Beim Begriff Kristall denken die meisten Menschen wohl sofort an funkelnden Schmuck. Tatsächlich haben kristalline Materialien ein viel breiteres Anwendungsspektrum, zum Beispiel in der Lasertechnik, der Optik, der Hochenergiephysik, der Biomedizintechnik oder in Leuchtdioden. Jeder Anwendungsbereich benötigt dabei einen speziellen Materialtyp. Um festzustellen, ob sie die gewünschten Eigenschaften aufweisen, werden ständig neue kristalline Festkörper getestet.
Bisher ist es schwierig, kristalline Materialien im großen Rahmen zu testen und geeignete Materialien zu finden. Alle vorhandenen Methoden sind entweder besonders teuer oder besonders rechenintensiv. Forscher des L3S haben jetzt eine Methode gefunden, um durch maschinelles Lernen die Eigenschaften kristalliner Materialien vorhersagen zu können. Das Ergebnis wurde auch im NPJ Computational Materials veröffentlicht, einem Journal der renommierten Nature Publishing Group.
„Die veröffentlichte Arbeit spricht das wichtige Problem der spärlichen und undurchsichtigen Daten an, die die Haupthindernisse bei der schnellen und genauen Vorhersage der Eigenschaften von Kristallen darstellen“, so Niloy Ganguly, Gastprofessor am L3S und Leiter der Studie.
Die Bestimmung der elektronischen, magnetischen und elastischen Eigenschaften eines Kristalls ist oft zeitaufwändig und teuer, da sie umfangreiche Experimente erfordert. Ein solches Verfahren ist daher nicht geeignet, aus tausenden von Kristallen das für eine bestimmte Aufgabe am besten geeignete Material herauszufiltern. Die nächstbeste Methode besteht darin, statt expliziter Experimente die Eigenschaften mit angemessener Genauigkeit durch eine theoretische Methode wie die Dichtefunktionaltheorie, auch DFT genannt, zu berechnen. Diese Methode ist jedoch besonders rechenintensiv.

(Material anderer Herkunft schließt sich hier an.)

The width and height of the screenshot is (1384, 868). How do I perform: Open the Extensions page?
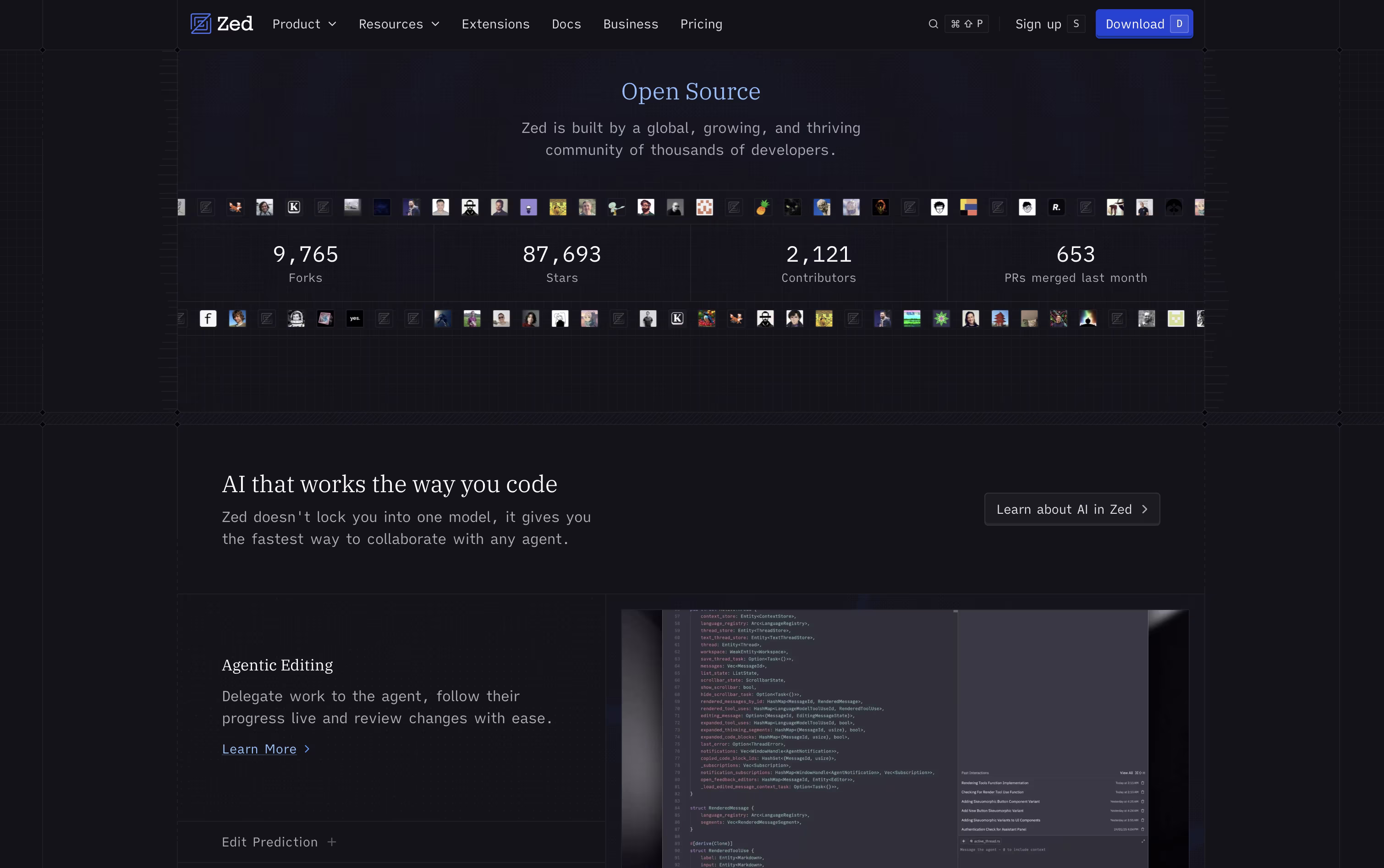tap(495, 24)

Um sowohl das Problem der kostspieligen Experimente als auch das der rechenintensiven theoretischen Schätzung zu lösen, werden Methoden des maschinellen Lernens (ML) zunehmend zu einer beliebten Alternative. Maschinelle Lernmethoden sind schnell und erfordern keine kostspieligen Berechnungen. Die Algorithmen des maschinellen Lernens sind jedoch datenintensiv, das heißt, sie müssen mit einer großen Menge Daten der Ausgangsmaterialien trainiert werden, die mit Eigenschaftskennzeichnungen versehen sind, um Eigenschaften neuer Kristalle genau vorhersagen zu können. Das Problem: Solche gekennzeichneten Daten sind nicht ausreichend vorhanden. Darüber hinaus handelt es sich bei den verfügbaren Daten nicht um experimentell abgeleitete, sondern um theoretisch berechnete Eigenschaften, so dass das Training dieser Daten zu Verzerrungen und Ungenauigkeiten im System führen kann. Mit diesen Unzulänglichkeiten im Hinterkopf wurde CrysXPP entwickelt, ein maschinelles Lernsystem, das eine schnelle Vorhersage verschiedener Materialeigenschaften mit hoher Präzision ermöglicht.
Während die mit Eigenschaften versehenen Daten knapp sind, sind die einfachen strukturellen Informationen der Kristalle in Hülle und Fülle vorhanden. Das macht sich CrysXPP zunutze. Denn für die spezifischen Eigenschaften des Kristalls sind auch die einzelnen Atome und ihre Verflechtung in der Kristallstruktur verantwortlich. CrysXPP wandelt solche Kristall-3D-Strukturinformationen in 2D-Graphen um und erlernt zunächst deren strukturelle Eigenschaften. Dann wird es mit der geringen Menge an verfügbaren Daten mit Eigenschaftskennzeichnungen trainiert. Die erste Stufe hilft bei der Erfassung aller wichtigen strukturellen und chemischen Informationen, so dass nur eine kleine Menge an markierten Daten für die Eigenschaftsvorhersage ausreicht, um eine genaue Vorhersage zu treffen. Die Leistung ist so gut, dass sie den Nachteil, mit ungenauen Datensätzen trainiert zu werden, ausgleichen kann.
Ein weiterer Mangel von ML-Modellen ist die Interpretierbarkeit, das heißt, sie können im Allgemeinen keine Gründe für die Manifestation bestimmter kristalliner Eigenschaften liefern, was ihre Verwendung in der Praxis unattraktiv und wenig überzeugend macht. CrysXPP enthält einen Selektor, der festlegt, welche Merkmale der Atome für die Ausprägung einer bestimmten Eigenschaft des Kristalls verantwortlich sind.